Fans have speculated for ages that Roger Clemens was suffering 'roid rage when he threw that bat against Mike Piazza in the 2000 World Series. But now Clemens is not the only person in that rivalry accused of using performance-enhancing drugs.
In his new book about Clemens, "The Rocket That Fell To Earth", which comes out today, Jeff Pearlman writes that:
"According to several sources, when the subject of performance enhancing was broached with reporters he especially trusted, Piazza fessed up.Pearlman, who writes about Piazza in the book's chapter on the 2000 World Series, continues:
"Sure, I use," he told one. "But in limited doses, and not all that often." (Piazza has denied using performance-enhancing drugs, but there has always been speculation.)"
"Whether or not it was Piazza's intent, the tactic was brilliant: By letting the media know, off the record, Piazza made the information that much harder to report. Writers saw his bulging muscles, his acne-covered back. They certainly heard the under-the-breath comments from other major league players, some who considered Piazza's success to be 100 percent chemically delivered."Former Boston Red Sox first baseman Reggie Jefferson tells Pearlman, "He's a guy who did it, and everybody knows it. It's amazing how all these names, like Roger Clemens, are brought up, yet Mike Piazza goes untouched."

* * * * * * * * *

__PROBLEM TO WORK ON__.
List every person named in the passage above. The records come from a different source than the passage.

__DATASET EXTRACT__.
* * * * * * * * *

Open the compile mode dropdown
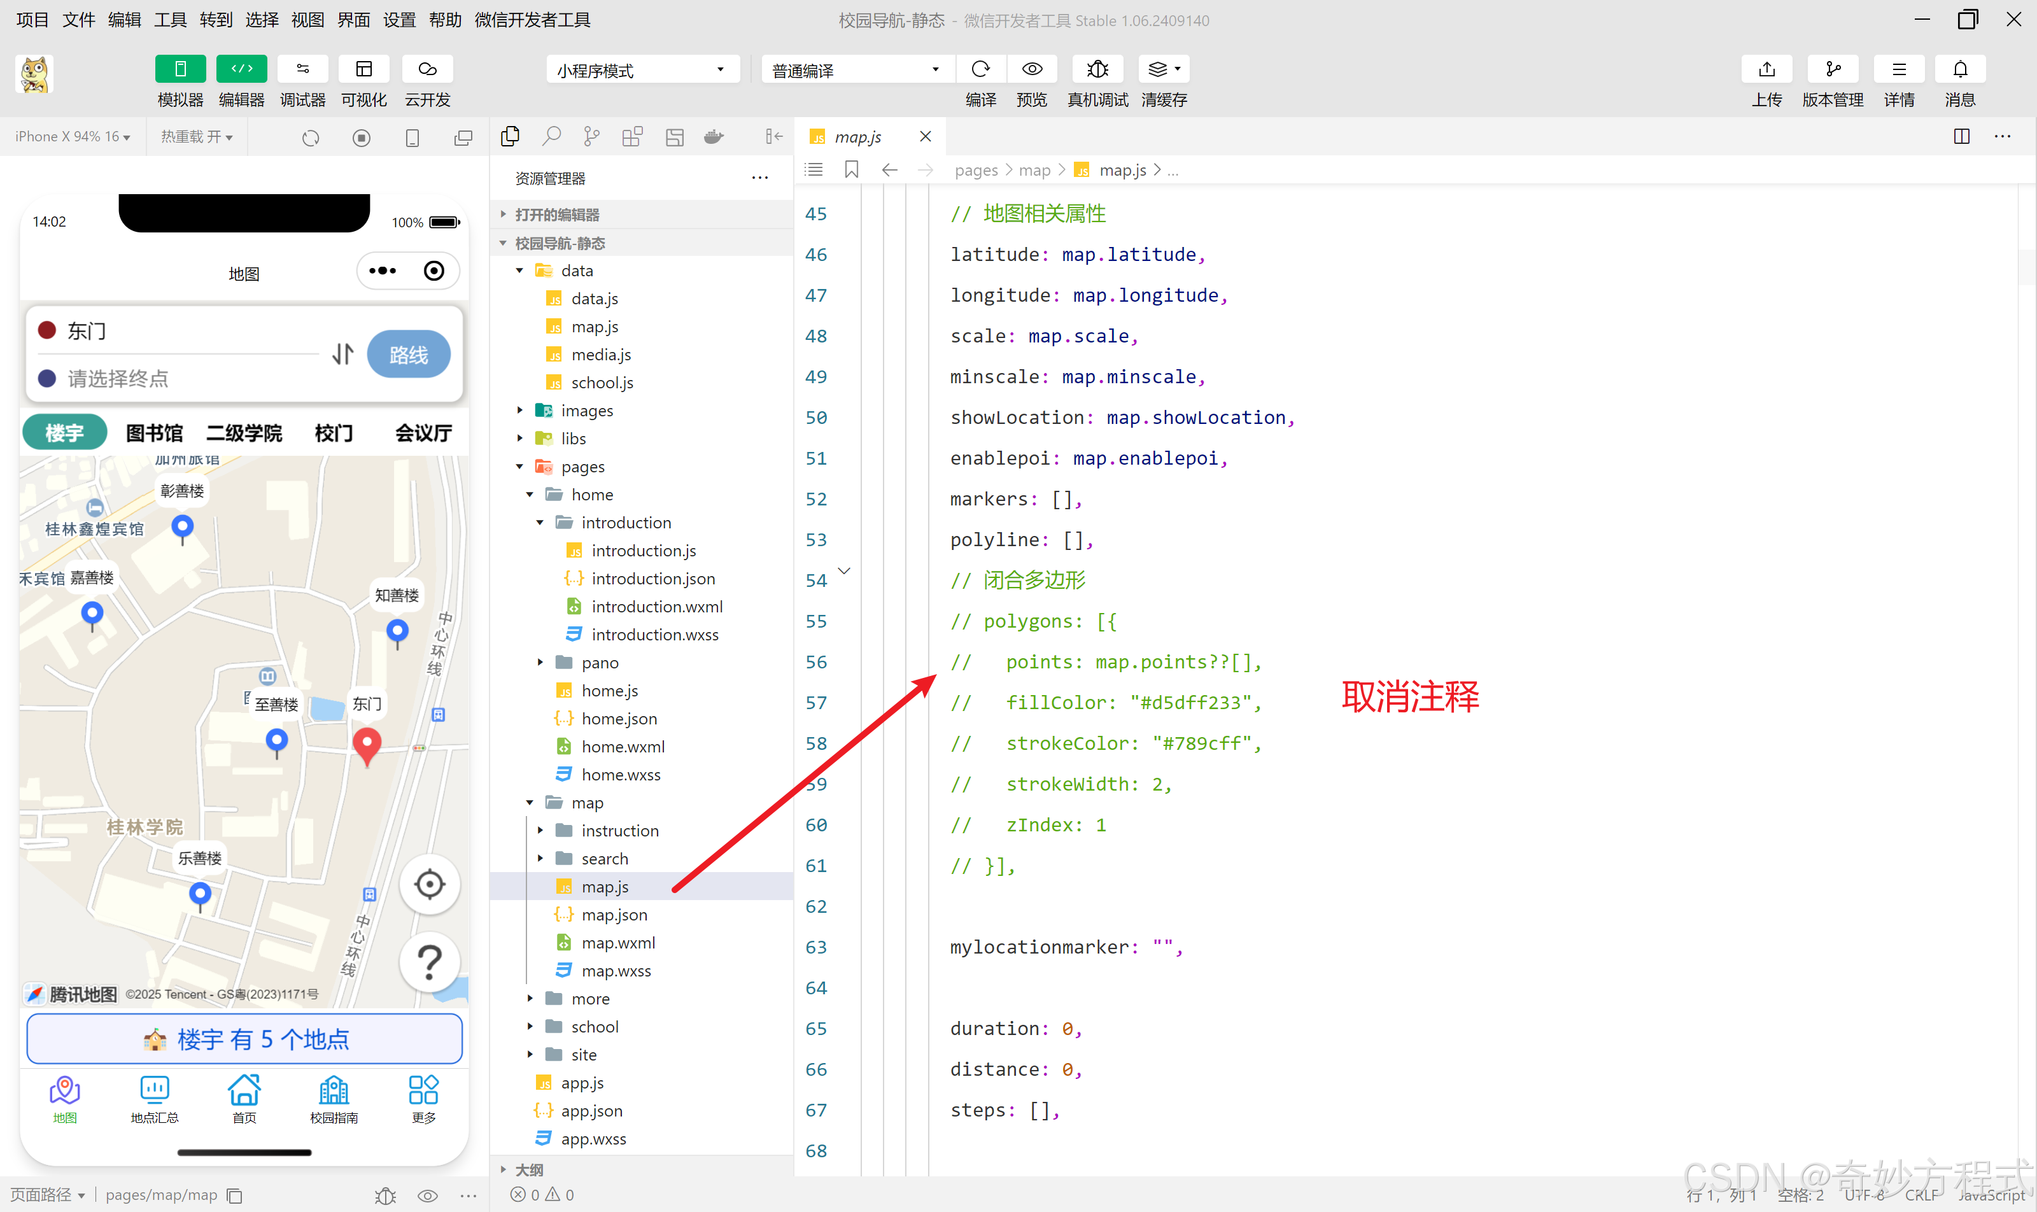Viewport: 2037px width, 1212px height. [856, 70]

* * * * * * * * *

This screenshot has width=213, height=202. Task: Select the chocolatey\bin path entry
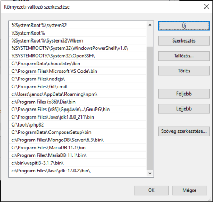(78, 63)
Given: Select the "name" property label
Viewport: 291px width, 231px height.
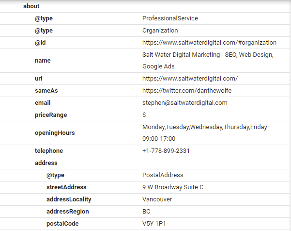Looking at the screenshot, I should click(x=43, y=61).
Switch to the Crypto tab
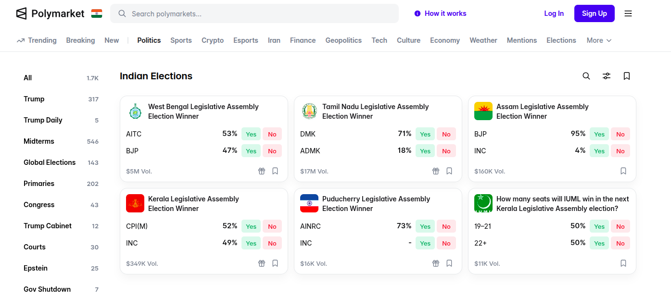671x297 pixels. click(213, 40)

* * * * * * * * *

__CORRECT RESPONSE__.
Roger Clemens, Mike Piazza, Jeff Pearlman, Reggie Jefferson